DOCUMENT PASSAGE »
====

It’s here. Finally. Election Day 2020 in the USA. Maybe it should be a relief, after all the wildly expensive and exhausting weeks and months of the campaign. But really, I think most people are feeling like this:
But there’s a limit to how much screaming we can do, and for how long. And of course, there are the neighbors to think about.
So what’s a sentient being to do today, given that it’s going to be awhile before we can know what’s next (awhile meaning hours/days/weeks until the election result is in the books)? There are loads and loads of articles out there, offering media distractions, social media blockade plans, self-care options, volunteering opportunities, etc., to keep us all from running around in circles, keening loudly (remember the neighbors…)
Here’s a list of activities that a) pass the time; b) might be engrossing, if not actually fun; and c) don’t involve being online. For what it’s worth, I’m trying out some of them this week. Will report back with my impressions and reviews.
One: Create your own parkour course in your house, and play around with all kinds of movement– lifting legs to get over things, squatting to get under things (broom limbo, anyone?), twisting to reach spots on the floor or touch ones on the wall, walking or crawling sideways– you get the idea. Honestly, I’m going to do this. I went to one parkour course and found it challenging, engrossing, informative (about what my body likes and doesn’t like to do) and fun. For now, I think the DIY approach will do me.
Here’s a picture from one of those online courses that we need never sign up for, as we can just do what I suggested instead, for free.

====

EXERCISE TASKS »
#1 In the Election Day post, what three things does the writer say the listed activities do?
#2 Pick up the Election Day post where it stops and keep writing it.

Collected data

====

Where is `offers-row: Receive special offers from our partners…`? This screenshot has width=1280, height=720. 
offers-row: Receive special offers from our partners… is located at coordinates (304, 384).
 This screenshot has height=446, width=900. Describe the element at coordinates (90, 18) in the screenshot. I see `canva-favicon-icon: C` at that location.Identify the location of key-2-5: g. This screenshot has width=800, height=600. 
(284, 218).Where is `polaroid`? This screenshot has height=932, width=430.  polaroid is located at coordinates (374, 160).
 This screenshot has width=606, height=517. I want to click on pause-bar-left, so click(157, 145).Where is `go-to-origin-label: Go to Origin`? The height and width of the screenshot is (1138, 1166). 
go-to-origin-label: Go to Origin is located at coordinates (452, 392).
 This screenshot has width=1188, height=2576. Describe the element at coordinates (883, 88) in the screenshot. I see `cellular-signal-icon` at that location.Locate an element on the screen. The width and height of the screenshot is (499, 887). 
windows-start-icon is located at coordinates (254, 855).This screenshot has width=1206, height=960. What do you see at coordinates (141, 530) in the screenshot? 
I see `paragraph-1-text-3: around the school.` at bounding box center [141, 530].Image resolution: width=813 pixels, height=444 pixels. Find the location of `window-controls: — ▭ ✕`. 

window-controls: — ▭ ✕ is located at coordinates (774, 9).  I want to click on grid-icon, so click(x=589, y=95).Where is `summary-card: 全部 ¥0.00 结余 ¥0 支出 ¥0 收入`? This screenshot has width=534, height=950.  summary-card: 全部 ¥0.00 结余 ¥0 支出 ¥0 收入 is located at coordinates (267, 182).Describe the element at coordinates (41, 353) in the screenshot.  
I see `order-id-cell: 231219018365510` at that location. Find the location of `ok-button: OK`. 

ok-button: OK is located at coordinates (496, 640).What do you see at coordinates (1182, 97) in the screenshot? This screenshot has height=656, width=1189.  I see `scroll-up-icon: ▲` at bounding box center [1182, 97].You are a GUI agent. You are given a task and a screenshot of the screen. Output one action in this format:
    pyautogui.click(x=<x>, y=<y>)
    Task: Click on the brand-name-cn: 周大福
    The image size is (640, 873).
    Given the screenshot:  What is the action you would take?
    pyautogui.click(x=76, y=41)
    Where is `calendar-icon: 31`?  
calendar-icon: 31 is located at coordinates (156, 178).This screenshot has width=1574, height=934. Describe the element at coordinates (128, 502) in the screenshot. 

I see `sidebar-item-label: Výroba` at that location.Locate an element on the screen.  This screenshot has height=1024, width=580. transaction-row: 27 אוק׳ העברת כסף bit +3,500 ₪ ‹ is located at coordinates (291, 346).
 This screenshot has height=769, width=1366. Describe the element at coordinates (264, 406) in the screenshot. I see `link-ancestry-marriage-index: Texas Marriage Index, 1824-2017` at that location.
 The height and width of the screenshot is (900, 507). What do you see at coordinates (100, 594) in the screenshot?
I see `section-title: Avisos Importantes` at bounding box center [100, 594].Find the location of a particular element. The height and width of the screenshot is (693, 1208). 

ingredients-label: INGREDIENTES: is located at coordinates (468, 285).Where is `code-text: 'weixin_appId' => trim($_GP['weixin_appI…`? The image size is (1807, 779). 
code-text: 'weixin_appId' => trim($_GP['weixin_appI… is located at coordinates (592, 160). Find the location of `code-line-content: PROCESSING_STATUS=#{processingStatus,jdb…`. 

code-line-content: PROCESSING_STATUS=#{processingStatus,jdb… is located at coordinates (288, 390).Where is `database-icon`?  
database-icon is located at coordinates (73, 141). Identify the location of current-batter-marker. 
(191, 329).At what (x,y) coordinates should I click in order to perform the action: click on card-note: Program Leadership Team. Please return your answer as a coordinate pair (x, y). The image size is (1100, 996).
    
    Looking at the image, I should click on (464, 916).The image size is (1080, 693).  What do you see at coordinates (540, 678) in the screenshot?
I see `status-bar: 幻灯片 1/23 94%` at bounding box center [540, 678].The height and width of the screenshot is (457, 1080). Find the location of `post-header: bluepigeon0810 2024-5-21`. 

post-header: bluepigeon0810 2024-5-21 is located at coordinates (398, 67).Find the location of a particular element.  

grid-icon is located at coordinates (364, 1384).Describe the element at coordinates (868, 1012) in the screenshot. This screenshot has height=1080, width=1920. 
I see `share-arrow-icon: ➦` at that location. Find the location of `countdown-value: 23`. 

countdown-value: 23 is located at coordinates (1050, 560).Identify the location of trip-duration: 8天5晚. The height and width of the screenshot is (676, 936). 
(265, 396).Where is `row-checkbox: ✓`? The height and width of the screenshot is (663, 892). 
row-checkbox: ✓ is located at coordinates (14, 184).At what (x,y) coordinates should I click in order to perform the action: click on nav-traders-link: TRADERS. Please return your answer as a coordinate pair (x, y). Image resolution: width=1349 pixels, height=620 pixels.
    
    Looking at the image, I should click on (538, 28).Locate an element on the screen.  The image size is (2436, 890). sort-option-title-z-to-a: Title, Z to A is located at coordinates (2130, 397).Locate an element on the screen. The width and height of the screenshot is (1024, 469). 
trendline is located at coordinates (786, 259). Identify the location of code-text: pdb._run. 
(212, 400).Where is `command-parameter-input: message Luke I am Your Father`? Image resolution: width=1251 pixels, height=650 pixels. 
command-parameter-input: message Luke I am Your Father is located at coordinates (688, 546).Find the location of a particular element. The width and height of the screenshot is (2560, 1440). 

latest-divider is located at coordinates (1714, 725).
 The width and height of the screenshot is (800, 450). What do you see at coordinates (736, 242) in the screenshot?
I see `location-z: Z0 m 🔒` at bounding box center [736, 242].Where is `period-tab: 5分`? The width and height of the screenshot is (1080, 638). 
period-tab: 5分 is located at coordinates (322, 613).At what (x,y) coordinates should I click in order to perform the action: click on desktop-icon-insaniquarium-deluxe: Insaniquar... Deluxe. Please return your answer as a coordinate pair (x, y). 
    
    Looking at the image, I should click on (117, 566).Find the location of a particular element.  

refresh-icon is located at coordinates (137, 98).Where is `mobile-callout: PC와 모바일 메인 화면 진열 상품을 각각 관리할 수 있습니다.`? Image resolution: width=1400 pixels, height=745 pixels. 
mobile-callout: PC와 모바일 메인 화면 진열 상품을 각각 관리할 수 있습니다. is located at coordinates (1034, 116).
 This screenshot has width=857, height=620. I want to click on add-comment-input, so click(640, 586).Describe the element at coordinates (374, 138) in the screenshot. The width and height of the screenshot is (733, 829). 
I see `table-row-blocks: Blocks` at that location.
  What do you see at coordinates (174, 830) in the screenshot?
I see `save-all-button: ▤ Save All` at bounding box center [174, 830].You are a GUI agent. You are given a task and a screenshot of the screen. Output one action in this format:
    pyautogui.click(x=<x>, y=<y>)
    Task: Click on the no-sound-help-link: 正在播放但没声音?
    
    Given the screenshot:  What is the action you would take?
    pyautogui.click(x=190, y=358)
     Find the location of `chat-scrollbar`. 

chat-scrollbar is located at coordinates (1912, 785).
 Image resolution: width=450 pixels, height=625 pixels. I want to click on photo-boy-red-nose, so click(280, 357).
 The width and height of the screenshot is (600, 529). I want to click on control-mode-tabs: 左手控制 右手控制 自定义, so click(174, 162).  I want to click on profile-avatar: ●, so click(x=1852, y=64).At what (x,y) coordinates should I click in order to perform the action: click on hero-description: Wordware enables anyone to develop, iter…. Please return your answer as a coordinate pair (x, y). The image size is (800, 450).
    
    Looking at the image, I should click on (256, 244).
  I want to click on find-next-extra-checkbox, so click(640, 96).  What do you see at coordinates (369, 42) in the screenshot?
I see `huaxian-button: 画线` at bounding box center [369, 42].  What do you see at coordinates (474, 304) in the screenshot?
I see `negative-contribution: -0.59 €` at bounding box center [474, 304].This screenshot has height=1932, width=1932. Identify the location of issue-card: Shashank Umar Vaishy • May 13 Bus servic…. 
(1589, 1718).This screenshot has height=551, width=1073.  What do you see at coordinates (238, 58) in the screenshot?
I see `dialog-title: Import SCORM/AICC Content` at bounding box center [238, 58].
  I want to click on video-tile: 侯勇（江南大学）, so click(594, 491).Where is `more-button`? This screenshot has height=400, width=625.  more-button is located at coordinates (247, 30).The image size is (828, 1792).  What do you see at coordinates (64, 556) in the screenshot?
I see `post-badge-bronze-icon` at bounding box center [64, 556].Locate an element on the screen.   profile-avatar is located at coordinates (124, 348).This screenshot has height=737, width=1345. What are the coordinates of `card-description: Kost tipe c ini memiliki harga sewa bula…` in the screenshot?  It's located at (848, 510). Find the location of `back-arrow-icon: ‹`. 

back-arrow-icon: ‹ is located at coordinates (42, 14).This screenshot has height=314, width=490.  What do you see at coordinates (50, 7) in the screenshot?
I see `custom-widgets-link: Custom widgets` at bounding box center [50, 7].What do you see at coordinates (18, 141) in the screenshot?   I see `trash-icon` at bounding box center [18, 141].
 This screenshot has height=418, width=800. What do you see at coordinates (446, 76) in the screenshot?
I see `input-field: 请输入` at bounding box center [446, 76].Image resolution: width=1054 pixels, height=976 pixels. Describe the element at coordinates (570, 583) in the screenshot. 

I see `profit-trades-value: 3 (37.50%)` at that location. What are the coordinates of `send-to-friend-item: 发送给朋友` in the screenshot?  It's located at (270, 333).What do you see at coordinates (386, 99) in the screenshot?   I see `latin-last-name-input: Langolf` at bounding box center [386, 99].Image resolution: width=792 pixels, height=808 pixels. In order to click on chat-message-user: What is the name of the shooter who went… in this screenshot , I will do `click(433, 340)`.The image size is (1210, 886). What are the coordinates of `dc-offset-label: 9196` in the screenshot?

====

RESPONSES BY TASK »
#1 They pass the time, might be engrossing if not actually fun, and don't involve being online.

#2
Two: self-directed walking meditation. Wait a minute– didn’t I say I would come up with activities you hadn’t already read about? Aren’t there loads of articles suggesting walking meditation?
Well, yes, there are. But: I’m suggesting walking without touching the phone (or leaving it behind if that works for you), and setting yourself a task. It could be: noting or counting every blue house (color choice up to you), noting or counting every dog you see, every child you see. Or, walking in a different direction than usual, alternating right and left turns. Or going in a straight line as much as possible. You can set a timer on your phone if you like to tell you when to turn around. Or you can turn around when you like. This is not so much walking meditation as meandering. It can be for 5 minutes each way– the amount of time doesn’t matter.
Three: do a DIY at-home exercise space or equipment project. Just ’cause. Here’s one I saw that looked appealing (for someone else to do): make a cover for your exercise ball. Here’s what a covered exercise ball looks like:
If you need instructions, you’re allowed to consult the internet. Here’s one site that discussed it in detail.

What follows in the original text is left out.